Data-Mining of Students

Here’s my notes on the New York State education data collection, sharing, and mining. At some point I will expand on these points. Last revised Jan 23, 2014. Here is an update from my local district’s recent Board of Education meeting where inBloom was discussed in public for the first time.

First, consider thinking about “data-mining” and other related terms like data-storage, data-collection, etc.  in terms of obtaining, storing, and sharing Personally Identifiable Info (Pii). When people hear data they think numbers and this is way more then just a bunch of number collection mechanisms.

Second, here is the handout I provide at public speaking forums (PDF format).

“The regime of testing has expanded in recent years, in the wake of No Child Left Behind, Race to the Top, and a belief that what goes on in a classroom can most accurately be divined by data.” 
– Rebeca Mead, The New Yorker  linked here

1. Background

– Stimulus Package (ARRA) –> RttT funded by ED Recovery Act under ARRA 2009 –> Accepting money leads to: CCSS adoption, new data projects, teacher/principal evaluation system (APPR),  but also many NCLB waivers.
────────────────────
# Exercises
a – From the notes on student data-mining, list every outcome that the Background section says accepting the money leads to.
b – Pick up the notes on student data-mining right after their last line and keep writing them.

# Material provided
────────────────────
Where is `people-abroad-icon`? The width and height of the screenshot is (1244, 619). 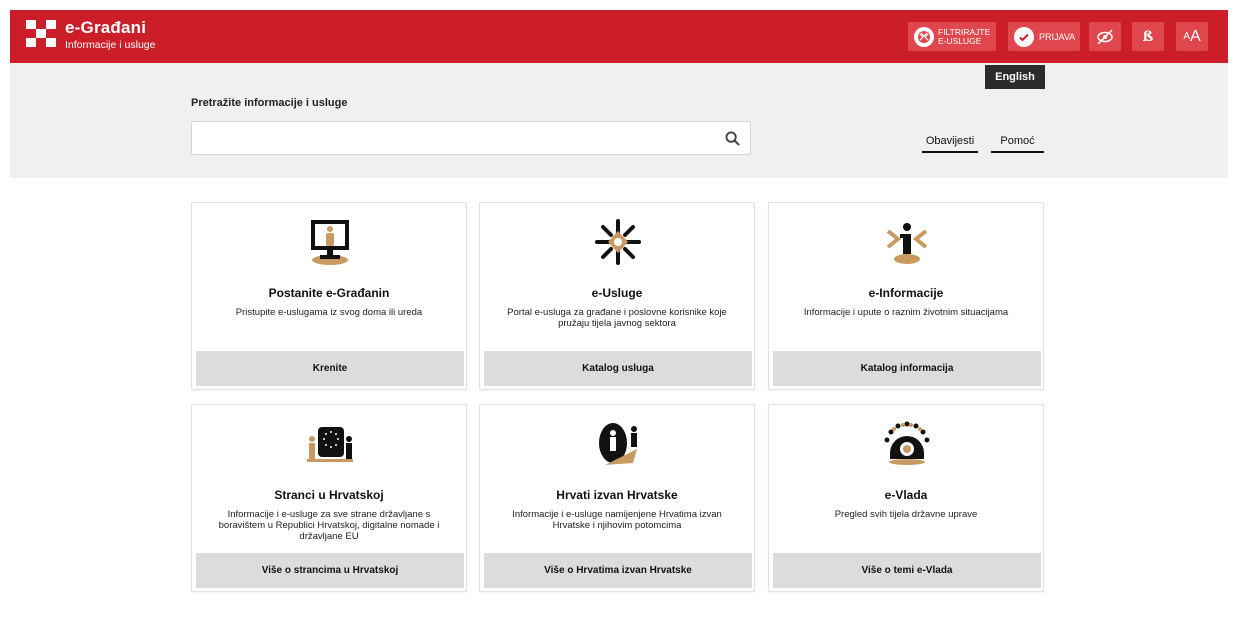 people-abroad-icon is located at coordinates (618, 444).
────────────────────
# Responses for each task
a –
- CCSS adoption
- New data projects
- Teacher/principal evaluation system (APPR)
- Many NCLB waivers

b –
– NY applies and is awarded the highest tier of money $700million and gets many NCLB waivers (3 years of no “failing schools” additions, etc.) We have to move ahead as a state with all these edu reforms, because we already took the money.
– What is a portal? An entrypoint to view data in one place.
– Nov 15, 2013 deadline…what dashboard did your school choose? The dashboards are supposed to pull data in from the inBloom cloud. inBloom (formerly knows as Shared Learning Collaborative) is the company NYSED contracted to store our state’s educational Pii (NYSED PDF contract here). inBloom hopes to have other vendors and ed-tech companies use the data to develop new products and solutions for district needs. The contract says they can’t sell it, but access is unclear at this point as is also unclear is what other vendors may be involved, is the data moving across state lines since it is stored in the cloud, would this have been covered under FERPA before the recent changes to the law, etc.
– Have districts and states always collected data? Yes. To this extent? Maybe. Have they always shared some of it with 3rd party vendors? Yes, some of it (like for scheduling and transportation). To this extent? No.
– inBloom is currently paid for by philanthropic services and the data dashboards are paid for by state (up to $50 million spent by the state as of Nov 2013.)
– Districts are essentially collecting data, sending it up the chain (usually through local BOCES), getting it to NYSED who will supply tech tools for the districts to be able to “see” the data. For now it’s free, but costs are coming … and sooner rather than later.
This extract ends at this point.